Assigned task
Reproduce the records verbatim, from their first line through the line that contains "pyautogui.click(x=172, y=38)", including that line.

╭──

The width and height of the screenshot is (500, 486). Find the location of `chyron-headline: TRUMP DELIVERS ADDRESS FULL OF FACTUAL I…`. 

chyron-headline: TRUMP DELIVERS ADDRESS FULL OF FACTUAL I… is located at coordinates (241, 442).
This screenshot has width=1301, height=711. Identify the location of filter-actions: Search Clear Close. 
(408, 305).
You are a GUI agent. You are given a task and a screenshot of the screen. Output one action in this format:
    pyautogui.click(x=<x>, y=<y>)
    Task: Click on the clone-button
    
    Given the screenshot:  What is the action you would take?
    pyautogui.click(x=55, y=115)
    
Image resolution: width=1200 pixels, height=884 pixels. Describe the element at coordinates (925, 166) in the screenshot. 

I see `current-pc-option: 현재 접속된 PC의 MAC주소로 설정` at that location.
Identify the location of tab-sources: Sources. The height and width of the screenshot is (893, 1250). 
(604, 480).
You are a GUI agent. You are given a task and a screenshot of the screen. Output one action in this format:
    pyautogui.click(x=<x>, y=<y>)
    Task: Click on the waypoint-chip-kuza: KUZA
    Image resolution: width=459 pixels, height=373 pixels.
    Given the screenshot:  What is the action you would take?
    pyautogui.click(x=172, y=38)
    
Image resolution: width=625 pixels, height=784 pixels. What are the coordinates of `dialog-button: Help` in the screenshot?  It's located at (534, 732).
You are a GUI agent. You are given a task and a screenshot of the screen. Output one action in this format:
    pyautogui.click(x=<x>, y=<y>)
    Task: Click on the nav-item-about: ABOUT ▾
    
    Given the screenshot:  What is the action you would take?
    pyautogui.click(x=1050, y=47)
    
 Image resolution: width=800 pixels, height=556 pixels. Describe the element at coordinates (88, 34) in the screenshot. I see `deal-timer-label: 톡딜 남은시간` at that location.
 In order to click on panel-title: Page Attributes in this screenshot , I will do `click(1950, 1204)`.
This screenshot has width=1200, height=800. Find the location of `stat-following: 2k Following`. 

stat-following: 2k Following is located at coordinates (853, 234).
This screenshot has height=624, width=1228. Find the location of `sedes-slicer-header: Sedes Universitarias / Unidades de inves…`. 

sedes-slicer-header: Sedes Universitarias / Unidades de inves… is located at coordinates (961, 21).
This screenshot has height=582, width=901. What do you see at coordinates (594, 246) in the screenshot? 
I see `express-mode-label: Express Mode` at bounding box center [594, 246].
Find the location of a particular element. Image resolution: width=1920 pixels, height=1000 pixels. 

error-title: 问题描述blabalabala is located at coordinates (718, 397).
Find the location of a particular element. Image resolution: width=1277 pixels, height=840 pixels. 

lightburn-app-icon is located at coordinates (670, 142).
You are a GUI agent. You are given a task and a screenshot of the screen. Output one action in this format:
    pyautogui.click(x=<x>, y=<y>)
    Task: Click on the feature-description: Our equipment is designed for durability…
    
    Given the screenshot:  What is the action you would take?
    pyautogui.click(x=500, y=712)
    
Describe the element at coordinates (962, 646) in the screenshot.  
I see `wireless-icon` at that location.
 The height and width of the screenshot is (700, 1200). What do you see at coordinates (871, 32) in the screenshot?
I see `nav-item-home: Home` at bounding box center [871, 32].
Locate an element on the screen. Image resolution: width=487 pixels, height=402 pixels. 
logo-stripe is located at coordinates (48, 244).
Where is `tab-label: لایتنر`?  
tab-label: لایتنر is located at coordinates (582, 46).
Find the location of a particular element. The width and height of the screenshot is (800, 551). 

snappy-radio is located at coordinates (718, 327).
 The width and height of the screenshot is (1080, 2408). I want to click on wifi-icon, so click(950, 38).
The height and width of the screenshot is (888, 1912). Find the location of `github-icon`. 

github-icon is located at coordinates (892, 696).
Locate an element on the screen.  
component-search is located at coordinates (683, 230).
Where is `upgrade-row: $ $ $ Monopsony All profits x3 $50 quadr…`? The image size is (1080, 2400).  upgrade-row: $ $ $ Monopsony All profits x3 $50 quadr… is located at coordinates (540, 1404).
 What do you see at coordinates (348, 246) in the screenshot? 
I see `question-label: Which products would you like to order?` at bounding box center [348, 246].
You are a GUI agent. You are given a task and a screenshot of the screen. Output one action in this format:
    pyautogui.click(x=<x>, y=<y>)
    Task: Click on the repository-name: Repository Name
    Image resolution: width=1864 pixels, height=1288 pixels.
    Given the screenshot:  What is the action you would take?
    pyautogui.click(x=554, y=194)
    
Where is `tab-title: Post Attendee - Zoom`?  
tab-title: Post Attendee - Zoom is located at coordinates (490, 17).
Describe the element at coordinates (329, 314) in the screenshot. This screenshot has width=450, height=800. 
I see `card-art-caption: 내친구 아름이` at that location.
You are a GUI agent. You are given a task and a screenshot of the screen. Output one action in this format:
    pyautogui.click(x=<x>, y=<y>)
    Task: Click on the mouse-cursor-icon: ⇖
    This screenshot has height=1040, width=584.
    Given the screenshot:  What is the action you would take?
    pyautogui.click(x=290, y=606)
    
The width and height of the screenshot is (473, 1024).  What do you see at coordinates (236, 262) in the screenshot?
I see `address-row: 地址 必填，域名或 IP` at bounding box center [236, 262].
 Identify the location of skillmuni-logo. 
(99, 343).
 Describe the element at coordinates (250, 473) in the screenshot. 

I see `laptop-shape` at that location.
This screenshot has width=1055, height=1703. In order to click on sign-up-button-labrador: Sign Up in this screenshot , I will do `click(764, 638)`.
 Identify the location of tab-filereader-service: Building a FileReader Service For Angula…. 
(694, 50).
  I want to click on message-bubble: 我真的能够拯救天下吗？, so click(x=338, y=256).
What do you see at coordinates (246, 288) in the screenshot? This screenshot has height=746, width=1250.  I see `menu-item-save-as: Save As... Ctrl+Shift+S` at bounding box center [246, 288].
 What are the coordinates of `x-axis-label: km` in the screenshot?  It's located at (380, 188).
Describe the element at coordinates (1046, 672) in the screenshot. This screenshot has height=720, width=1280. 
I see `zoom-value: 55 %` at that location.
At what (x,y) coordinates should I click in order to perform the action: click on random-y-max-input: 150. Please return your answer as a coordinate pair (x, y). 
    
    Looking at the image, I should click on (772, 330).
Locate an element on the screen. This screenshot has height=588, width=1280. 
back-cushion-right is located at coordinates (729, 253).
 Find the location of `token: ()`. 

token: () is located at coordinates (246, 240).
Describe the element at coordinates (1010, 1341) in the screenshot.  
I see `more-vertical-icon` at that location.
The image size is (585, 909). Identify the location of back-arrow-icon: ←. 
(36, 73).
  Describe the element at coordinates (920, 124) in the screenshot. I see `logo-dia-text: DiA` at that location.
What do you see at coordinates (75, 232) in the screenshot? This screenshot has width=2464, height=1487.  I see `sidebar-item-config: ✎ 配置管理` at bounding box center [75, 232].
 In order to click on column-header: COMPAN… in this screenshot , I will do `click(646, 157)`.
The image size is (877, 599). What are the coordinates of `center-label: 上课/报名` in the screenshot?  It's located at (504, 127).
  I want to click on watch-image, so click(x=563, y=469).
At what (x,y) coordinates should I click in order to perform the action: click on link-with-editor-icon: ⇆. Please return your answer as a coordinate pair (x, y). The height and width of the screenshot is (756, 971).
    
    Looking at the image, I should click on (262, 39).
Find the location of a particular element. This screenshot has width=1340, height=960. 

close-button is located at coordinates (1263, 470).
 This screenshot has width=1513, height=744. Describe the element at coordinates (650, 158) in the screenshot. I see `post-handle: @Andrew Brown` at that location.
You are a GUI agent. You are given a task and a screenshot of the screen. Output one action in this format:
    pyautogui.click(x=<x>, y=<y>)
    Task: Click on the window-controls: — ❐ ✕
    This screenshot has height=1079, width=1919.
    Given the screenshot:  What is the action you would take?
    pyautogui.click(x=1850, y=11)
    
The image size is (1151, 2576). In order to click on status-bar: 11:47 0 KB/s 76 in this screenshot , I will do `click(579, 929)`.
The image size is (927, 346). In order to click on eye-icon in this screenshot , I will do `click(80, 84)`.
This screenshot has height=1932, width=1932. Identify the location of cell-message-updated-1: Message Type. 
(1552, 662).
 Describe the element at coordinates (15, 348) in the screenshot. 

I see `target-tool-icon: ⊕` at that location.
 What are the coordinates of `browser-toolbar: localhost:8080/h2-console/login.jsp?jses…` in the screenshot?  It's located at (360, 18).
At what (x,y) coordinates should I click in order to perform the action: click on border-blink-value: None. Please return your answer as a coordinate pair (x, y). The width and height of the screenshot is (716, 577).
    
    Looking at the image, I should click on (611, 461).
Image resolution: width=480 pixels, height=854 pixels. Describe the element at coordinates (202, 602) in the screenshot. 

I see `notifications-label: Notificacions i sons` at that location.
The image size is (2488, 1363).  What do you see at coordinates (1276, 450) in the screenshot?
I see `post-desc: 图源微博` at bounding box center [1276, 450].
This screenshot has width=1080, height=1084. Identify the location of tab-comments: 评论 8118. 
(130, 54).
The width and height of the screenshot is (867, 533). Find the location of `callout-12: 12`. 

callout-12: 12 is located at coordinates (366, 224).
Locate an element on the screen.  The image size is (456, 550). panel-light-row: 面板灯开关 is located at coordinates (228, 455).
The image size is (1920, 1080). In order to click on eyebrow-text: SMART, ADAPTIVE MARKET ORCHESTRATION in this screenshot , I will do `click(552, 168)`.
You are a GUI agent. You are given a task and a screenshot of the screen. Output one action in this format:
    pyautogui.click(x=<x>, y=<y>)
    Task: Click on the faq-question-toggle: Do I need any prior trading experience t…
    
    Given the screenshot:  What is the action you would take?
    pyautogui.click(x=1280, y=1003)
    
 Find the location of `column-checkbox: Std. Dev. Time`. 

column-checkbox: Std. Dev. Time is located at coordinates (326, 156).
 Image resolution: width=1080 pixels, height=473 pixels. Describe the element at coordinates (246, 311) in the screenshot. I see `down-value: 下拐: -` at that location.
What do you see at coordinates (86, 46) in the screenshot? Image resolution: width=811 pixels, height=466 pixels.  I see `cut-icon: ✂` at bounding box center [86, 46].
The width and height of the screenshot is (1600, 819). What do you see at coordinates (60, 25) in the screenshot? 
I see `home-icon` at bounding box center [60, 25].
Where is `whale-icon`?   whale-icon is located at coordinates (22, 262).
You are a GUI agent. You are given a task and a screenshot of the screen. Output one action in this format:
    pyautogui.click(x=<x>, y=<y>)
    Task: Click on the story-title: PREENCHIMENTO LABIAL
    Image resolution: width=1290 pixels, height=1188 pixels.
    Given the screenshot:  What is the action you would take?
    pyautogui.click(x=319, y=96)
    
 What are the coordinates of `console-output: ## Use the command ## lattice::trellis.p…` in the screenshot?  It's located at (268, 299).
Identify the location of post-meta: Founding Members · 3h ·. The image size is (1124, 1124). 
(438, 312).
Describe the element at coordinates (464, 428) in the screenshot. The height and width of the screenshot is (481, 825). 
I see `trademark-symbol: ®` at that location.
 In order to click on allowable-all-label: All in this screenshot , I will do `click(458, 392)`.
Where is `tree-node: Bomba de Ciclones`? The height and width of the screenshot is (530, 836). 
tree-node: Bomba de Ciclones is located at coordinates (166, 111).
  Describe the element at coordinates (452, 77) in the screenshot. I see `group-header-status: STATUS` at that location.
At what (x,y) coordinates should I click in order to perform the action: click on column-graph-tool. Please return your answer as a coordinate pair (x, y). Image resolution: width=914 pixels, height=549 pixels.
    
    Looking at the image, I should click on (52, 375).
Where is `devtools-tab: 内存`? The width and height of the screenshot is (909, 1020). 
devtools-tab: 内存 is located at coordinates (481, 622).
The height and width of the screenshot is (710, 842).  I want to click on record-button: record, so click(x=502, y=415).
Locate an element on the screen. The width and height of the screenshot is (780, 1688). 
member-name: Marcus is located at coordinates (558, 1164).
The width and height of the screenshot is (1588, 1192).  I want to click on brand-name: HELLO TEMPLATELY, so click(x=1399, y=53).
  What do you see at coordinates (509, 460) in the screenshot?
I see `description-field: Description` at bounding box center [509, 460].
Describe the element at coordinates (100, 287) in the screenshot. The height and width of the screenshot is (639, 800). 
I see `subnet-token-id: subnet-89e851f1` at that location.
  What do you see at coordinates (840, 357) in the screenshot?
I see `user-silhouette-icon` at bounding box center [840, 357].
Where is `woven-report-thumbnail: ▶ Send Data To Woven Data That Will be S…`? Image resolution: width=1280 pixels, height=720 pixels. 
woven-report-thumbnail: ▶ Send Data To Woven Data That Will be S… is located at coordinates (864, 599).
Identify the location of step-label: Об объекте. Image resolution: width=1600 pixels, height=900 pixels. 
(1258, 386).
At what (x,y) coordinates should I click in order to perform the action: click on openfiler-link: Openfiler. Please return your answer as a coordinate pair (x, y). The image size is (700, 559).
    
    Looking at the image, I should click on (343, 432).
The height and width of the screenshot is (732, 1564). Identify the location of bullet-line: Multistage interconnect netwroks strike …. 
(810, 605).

╰──

Response to the exercise
The width and height of the screenshot is (500, 486). Find the location of `chyron-headline: TRUMP DELIVERS ADDRESS FULL OF FACTUAL I…`. 

chyron-headline: TRUMP DELIVERS ADDRESS FULL OF FACTUAL I… is located at coordinates (241, 442).
This screenshot has width=1301, height=711. Identify the location of filter-actions: Search Clear Close. 
(408, 305).
You are a GUI agent. You are given a task and a screenshot of the screen. Output one action in this format:
    pyautogui.click(x=<x>, y=<y>)
    Task: Click on the clone-button
    
    Given the screenshot:  What is the action you would take?
    pyautogui.click(x=55, y=115)
    
Image resolution: width=1200 pixels, height=884 pixels. Describe the element at coordinates (925, 166) in the screenshot. 

I see `current-pc-option: 현재 접속된 PC의 MAC주소로 설정` at that location.
Identify the location of tab-sources: Sources. The height and width of the screenshot is (893, 1250). 
(604, 480).
You are a GUI agent. You are given a task and a screenshot of the screen. Output one action in this format:
    pyautogui.click(x=<x>, y=<y>)
    Task: Click on the waypoint-chip-kuza: KUZA
    Image resolution: width=459 pixels, height=373 pixels.
    Given the screenshot:  What is the action you would take?
    pyautogui.click(x=172, y=38)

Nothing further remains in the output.